*TASK GOAL*. Please copy each line in the records below that contains the string "company".
== Segment start ==
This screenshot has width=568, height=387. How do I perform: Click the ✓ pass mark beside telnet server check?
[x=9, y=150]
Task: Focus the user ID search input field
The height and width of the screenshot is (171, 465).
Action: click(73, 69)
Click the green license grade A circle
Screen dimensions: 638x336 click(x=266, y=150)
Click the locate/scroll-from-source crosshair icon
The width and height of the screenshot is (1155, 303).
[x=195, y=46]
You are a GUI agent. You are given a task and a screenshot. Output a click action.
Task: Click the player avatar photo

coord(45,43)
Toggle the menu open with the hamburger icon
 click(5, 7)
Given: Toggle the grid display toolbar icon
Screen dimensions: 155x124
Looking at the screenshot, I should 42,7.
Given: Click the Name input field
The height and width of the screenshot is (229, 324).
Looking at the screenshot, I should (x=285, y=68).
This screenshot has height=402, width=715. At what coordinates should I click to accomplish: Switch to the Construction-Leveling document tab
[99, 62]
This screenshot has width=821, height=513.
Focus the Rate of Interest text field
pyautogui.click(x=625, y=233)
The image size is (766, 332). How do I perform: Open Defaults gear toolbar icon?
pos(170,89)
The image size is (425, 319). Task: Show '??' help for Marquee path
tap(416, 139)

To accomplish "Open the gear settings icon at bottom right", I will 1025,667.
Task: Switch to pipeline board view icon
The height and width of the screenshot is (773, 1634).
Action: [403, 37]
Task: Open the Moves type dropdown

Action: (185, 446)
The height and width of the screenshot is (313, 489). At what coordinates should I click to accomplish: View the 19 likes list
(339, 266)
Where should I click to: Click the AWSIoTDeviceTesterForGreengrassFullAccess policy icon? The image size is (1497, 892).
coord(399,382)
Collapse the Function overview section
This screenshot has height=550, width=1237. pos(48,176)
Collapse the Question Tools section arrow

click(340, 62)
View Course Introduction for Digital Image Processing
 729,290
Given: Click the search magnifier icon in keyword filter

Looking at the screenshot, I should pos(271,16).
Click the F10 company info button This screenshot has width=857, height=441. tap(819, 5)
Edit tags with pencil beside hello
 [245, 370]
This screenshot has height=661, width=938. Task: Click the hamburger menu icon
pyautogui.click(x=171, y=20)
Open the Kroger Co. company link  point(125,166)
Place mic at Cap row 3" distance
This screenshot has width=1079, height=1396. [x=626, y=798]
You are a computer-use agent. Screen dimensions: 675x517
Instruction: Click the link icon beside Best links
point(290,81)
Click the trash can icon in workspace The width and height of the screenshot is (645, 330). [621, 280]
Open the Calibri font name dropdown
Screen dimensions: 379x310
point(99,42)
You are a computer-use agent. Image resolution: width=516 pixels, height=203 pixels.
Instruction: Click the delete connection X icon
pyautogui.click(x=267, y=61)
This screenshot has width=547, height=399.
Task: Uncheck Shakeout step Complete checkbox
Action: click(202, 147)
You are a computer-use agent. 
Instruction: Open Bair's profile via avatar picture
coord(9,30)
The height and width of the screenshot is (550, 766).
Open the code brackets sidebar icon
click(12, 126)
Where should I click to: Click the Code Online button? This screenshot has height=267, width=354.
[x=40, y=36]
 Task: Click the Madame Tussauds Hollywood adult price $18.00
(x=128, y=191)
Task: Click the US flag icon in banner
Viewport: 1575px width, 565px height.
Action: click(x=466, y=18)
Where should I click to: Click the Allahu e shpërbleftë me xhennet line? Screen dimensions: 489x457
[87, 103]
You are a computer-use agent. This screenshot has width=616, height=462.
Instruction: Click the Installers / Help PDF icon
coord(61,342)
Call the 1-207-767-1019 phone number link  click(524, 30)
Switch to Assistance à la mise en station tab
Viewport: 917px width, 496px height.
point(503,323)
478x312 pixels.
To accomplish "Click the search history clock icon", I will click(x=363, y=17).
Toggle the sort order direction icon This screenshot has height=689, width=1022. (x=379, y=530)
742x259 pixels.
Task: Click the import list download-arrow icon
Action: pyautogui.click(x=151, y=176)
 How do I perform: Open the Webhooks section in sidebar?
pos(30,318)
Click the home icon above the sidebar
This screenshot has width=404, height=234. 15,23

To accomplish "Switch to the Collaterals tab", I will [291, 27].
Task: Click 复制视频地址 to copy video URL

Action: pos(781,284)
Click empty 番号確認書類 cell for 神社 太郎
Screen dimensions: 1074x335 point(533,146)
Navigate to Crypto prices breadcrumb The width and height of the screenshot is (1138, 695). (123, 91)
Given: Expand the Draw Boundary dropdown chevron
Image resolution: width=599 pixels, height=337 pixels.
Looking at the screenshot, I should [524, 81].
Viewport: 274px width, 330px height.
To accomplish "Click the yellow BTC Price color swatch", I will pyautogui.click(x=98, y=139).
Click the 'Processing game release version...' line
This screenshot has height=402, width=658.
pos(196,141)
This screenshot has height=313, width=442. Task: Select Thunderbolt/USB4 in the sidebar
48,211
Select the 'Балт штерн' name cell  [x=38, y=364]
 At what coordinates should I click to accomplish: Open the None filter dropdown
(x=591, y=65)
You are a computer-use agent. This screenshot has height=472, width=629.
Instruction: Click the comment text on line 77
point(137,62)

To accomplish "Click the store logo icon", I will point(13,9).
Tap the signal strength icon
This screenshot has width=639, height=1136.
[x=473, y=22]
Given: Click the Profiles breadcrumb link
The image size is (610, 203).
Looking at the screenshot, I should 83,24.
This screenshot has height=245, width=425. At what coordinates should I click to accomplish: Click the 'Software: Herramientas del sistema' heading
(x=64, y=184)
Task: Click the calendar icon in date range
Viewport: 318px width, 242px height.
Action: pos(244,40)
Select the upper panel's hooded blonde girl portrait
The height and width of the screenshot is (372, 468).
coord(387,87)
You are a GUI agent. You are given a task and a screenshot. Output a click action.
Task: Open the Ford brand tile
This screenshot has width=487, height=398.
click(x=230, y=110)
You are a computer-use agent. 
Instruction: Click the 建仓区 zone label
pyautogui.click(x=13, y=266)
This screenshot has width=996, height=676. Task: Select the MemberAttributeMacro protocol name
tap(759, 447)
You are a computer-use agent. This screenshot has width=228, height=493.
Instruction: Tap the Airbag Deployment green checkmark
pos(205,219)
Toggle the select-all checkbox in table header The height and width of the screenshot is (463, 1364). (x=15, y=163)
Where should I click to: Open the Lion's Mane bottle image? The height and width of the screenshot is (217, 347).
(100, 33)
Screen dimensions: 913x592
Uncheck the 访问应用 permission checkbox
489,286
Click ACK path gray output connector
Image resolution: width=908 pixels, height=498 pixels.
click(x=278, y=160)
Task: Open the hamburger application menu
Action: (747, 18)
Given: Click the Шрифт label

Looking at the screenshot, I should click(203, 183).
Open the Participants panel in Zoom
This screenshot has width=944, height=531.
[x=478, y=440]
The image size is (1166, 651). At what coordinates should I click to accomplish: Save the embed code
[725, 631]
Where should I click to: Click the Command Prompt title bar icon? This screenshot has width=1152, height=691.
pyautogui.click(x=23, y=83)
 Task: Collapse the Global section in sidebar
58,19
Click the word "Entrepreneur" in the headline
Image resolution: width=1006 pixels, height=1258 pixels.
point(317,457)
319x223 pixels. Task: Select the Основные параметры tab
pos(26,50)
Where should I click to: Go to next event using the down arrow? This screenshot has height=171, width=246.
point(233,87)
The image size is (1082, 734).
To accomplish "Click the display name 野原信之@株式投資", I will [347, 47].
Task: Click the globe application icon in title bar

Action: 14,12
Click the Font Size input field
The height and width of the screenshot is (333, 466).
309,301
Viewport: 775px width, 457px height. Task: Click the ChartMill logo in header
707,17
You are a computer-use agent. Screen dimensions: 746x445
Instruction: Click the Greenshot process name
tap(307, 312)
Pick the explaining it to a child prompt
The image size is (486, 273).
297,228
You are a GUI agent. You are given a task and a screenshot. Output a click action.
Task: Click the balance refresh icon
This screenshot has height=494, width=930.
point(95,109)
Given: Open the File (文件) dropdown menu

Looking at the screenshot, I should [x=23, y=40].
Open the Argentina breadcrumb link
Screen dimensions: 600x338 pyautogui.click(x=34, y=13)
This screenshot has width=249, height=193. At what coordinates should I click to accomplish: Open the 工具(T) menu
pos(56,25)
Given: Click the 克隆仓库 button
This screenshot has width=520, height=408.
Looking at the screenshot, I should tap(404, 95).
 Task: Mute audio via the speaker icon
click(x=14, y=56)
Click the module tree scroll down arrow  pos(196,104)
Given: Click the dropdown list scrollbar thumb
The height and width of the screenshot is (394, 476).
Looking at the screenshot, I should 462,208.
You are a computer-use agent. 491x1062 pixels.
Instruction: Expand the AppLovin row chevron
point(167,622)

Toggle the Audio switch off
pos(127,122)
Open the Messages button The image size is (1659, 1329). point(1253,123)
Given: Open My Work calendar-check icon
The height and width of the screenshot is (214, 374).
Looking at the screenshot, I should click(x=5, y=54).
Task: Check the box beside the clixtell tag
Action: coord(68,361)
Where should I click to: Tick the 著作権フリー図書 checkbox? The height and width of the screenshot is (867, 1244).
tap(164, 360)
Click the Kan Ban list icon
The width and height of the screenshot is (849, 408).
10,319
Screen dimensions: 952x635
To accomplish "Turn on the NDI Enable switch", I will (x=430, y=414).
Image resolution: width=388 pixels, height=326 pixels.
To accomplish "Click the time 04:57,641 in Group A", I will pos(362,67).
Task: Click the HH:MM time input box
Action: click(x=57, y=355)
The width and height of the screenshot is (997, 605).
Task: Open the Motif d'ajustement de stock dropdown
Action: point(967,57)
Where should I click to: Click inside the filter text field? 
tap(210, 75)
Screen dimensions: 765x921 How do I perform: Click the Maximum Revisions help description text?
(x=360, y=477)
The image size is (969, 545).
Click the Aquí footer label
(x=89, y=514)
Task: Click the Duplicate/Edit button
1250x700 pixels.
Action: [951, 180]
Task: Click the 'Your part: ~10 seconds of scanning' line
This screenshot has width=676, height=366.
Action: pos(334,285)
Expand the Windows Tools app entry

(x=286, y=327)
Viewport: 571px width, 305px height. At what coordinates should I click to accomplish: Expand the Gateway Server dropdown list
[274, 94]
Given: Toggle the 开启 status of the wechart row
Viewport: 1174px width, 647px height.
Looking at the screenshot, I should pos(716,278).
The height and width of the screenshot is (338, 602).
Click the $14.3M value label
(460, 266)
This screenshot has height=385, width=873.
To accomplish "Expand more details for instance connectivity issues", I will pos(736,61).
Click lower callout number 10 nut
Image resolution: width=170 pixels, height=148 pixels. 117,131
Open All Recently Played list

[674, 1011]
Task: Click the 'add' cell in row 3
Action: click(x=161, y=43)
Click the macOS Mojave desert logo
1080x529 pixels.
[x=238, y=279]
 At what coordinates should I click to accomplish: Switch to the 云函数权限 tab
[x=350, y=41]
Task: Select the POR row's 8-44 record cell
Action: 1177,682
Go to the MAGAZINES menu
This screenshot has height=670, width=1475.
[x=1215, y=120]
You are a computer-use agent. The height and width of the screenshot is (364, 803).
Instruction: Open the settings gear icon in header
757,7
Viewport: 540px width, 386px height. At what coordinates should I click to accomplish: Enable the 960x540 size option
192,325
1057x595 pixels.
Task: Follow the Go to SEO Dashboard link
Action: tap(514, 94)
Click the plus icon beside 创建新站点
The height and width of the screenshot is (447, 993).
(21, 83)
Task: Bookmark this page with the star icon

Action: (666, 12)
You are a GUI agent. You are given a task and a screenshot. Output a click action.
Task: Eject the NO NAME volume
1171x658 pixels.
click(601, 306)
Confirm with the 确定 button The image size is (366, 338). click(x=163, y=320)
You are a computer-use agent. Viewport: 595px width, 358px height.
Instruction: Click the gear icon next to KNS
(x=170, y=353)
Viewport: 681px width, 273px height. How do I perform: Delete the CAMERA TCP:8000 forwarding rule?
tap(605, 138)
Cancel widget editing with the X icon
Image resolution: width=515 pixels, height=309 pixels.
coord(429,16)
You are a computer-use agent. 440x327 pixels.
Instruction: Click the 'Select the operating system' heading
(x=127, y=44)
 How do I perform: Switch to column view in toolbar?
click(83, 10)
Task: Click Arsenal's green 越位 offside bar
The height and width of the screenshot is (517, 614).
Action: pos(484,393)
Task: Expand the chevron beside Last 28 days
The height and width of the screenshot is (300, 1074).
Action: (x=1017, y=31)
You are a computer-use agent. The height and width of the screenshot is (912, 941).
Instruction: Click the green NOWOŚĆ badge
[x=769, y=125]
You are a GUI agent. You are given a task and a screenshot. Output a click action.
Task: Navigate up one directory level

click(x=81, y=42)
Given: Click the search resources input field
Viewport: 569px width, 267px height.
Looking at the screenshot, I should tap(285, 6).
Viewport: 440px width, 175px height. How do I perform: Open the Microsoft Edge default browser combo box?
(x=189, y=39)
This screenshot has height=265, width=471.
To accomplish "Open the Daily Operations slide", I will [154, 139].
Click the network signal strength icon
== Segment end ==
*EXERCISE ANSWER*.
Click the F10 company info button This screenshot has width=857, height=441. tap(819, 5)
Open the Kroger Co. company link  point(125,166)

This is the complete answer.